Bryan Leyva (born February 8, 1992, in Chihuahua, Chihuahua, Mexico) is a Mexican former footballer. He last played as an attacking midfielder for Dallas City FC (DCFC) of the National Premier Soccer League.

Youth career
Leyva joined the FC Dallas Development Academy in June 2008 as a member of the U-16 team. He helped lead the team to a second-place finish in that year's MLS/SUM U-17 Cup. The midfielder also had training stints with Lille OSC in France and Racing Santander in Spain.

Club career
In 2009, FC Dallas General Manager Michael Hitchcock announced that Leyva had been signed to its professional team. The signing made Leyva the first homegrown player in FC Dallas history.
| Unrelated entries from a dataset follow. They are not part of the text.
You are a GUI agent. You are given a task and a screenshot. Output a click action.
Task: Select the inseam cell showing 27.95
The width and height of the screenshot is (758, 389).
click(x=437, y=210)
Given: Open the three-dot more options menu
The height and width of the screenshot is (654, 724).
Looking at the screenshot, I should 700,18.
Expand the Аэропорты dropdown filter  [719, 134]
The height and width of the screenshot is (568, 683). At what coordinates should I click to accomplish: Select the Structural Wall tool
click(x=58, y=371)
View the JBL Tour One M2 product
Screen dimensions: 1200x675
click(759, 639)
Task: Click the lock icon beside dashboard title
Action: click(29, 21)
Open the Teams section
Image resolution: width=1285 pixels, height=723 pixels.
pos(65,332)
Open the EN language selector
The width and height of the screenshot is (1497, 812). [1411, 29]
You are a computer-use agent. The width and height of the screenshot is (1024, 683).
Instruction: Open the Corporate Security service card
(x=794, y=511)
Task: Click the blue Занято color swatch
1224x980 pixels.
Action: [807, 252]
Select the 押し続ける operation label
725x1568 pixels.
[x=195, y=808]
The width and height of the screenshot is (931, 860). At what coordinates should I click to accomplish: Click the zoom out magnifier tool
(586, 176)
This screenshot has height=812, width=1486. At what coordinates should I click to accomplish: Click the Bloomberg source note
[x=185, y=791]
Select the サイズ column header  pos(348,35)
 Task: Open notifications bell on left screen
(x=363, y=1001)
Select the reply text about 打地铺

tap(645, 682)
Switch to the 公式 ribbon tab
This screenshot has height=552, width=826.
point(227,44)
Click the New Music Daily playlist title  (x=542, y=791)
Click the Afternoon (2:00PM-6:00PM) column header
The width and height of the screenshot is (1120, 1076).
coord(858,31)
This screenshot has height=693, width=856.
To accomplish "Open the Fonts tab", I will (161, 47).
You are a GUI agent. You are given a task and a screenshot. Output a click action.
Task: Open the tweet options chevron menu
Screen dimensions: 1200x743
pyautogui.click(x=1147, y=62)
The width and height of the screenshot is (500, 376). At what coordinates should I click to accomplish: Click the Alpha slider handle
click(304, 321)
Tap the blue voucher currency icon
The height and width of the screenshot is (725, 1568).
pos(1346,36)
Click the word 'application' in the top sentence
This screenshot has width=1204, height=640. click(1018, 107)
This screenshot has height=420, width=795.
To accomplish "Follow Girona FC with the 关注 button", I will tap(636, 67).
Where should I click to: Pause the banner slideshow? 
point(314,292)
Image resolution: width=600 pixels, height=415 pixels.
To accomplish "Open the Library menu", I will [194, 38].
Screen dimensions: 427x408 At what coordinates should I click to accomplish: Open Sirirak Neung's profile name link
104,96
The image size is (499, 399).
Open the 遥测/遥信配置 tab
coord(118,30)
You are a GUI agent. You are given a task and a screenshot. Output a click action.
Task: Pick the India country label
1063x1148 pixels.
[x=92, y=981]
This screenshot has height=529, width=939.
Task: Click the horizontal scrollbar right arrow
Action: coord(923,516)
Over the next few years, he did not receive much playing time and was released by Dallas on November 7, 2012. After a stint in Mexico, he returned to Dallas to join lower league side, DCFC.

References

External links
 

1992 births
Living people
Association football midfielders
Expatriate soccer players in the United States
FC Dallas players
Footballers from Chihuahua
Major League Soccer players
Mexican expatriate footballers
Mexican expatriate sportspeople in the United States
Mexican footballers
Mexico youth international footballers
People from Chihuahua City
People from Irving, Texas
Soccer players from Texas
Sportspeople from the Dallas–Fort Worth metroplex
Homegrown Players (MLS)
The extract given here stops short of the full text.